1th Seminar on Traditional Restoration Materials and Synthetic Resins: “Deterioration of Metals Used on Urushi Objects”
The Technical Standard Section of the Center for Conservation Science and Restoration Techniques held a seminar entitled “Deterioration of Metals Used on Urushi Objects” in the Seminar Room of the Institute on February 27 (Wednesday). In addition to lectures by Kitano of the Technical Standard Section and Ms. Sano Chie of the Conservation Science Section, three persons were invited and asked to speak: Mr. Takahashi Takahiro, professor at the Kansai University and the director of the Kansai University Museum; Mr. Kitamura Shosai, an urushi artist and a Holder of Important Intangible Cultural Property (Living National Treasure); and Mr. Naruse Masakazu of the Office of the Shosoin Treasure House, Imperial Household Agency. Recently, deterioration of metals like makie powder and fukurin (metal coverings) on urushi objects is becoming a subject of discussion. Perhaps for that reason, there were many participants at this seminar in spite of the fact that it was held toward the end of the fiscal year, a very busy time for everyone.
At the seminar, Kitano first spoke on excavated makie objects of the modern period (17th – mid-19th centuries) on which there is severe deterioration. Then Mr. Takahashi explained the history of urushi objects using metals in Japan, China and the Korean Peninsula from the point of view of the history of urushi craft, and the methods of their manufacture. He also spoke on some points related to environmental conditions in museums. This was followed by a valuable presentation, from the point of view of a conservator, by Mr. Kitamura on the restoration and reproduction of urushi objects designated as national treasures and important cultural properties that he himself had been engaged in. He introduced details that only someone who has actually worked on these objects could know. Next, Mr.
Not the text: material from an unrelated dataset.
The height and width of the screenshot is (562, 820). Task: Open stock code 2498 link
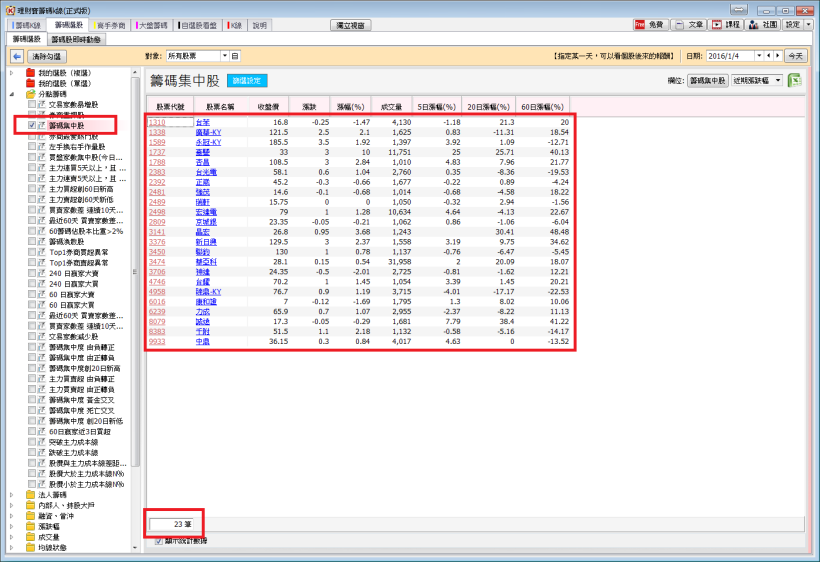157,211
Naruse spoke about the results of analysis of metals used on urushi objects from the ancient to the medieval periods, focusing on urushi objects in the collection of Shosoin, as well as on the conditions of their deterioration. Finally, from the point of view of conservation science, Ms. Sano spoke on the relation between deterioration of metals and the conservation environment in museums and the use of wooden storage boxes. Since the presentations by the three invited speakers were based on actual work, they were very convincing and there were many questions from the participants.
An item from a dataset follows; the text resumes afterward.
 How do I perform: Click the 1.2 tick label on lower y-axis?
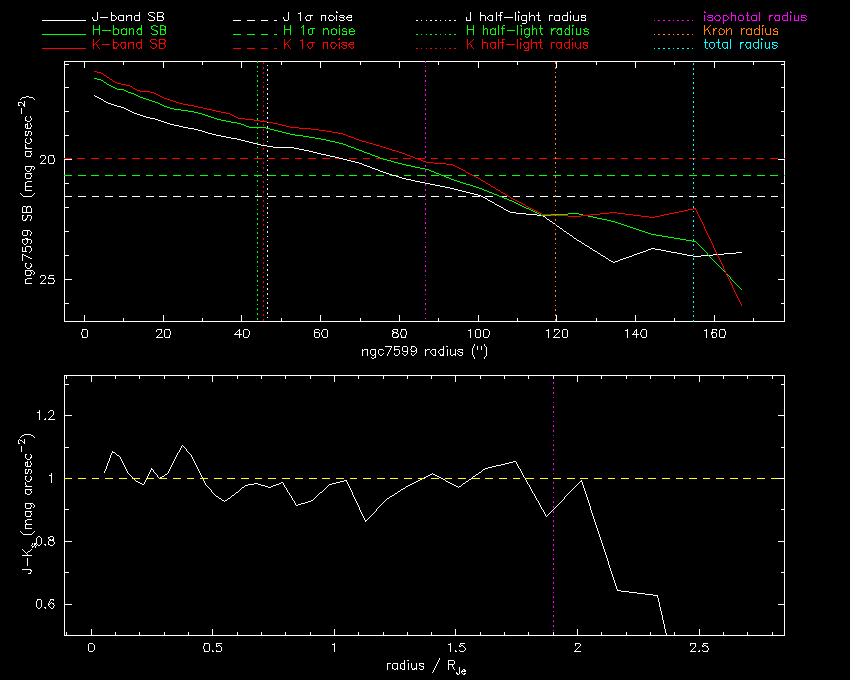(x=46, y=416)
Cooperation for the establishment of the Conservation Center for Grand Egyptian Museum (GEM-CC) in Cairo: workshop on the conservation of paper materials
In cooperation with the Japan International Cooperation Agency (JICA), the Japan Center for International Cooperation in Conservation has been providing technical advice to the Conservation Center for Grand Egyptian Museum. Between 24 and 28 February, the Center organized a conservation workshop on paper in Cairo for Egyptian conservators. A senior paper conservator, Sakamoto Masami, delivered a series of lectures on various manufacturing techniques of paper, both European and Japanese, their physical and chemical properties and characteristics. Following theoretical lectures on conservation and materials, some practical/technical sessions were delivered for long-scale preservation and mount-making as well as further conservation implementations.
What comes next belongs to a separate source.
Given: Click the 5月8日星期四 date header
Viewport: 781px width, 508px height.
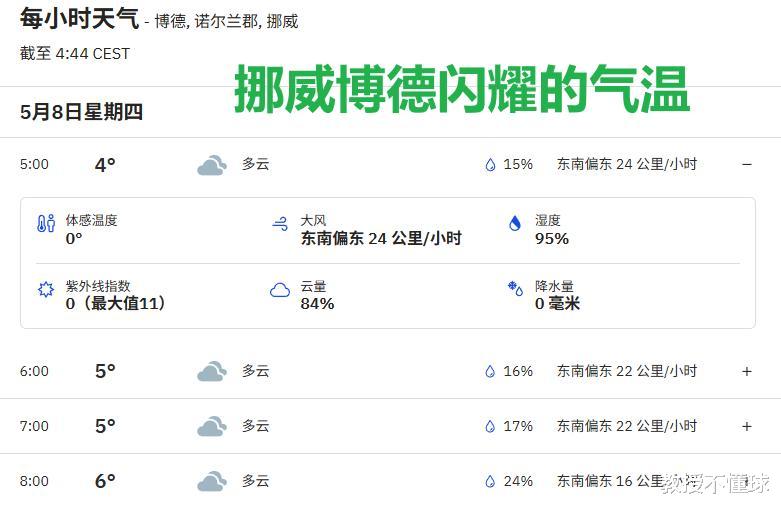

In Egypt, museums hold artifacts made of a wide range of extremely challenging materials, such as papyri and textiles. Since most of the participants at the workshop are experienced in the field of conservation as professional conservators, they made quite positive remarks concerning the workshop as a whole. It has become a very important key workshop in order to begin further cooperation with the Grand Egyptian Museum.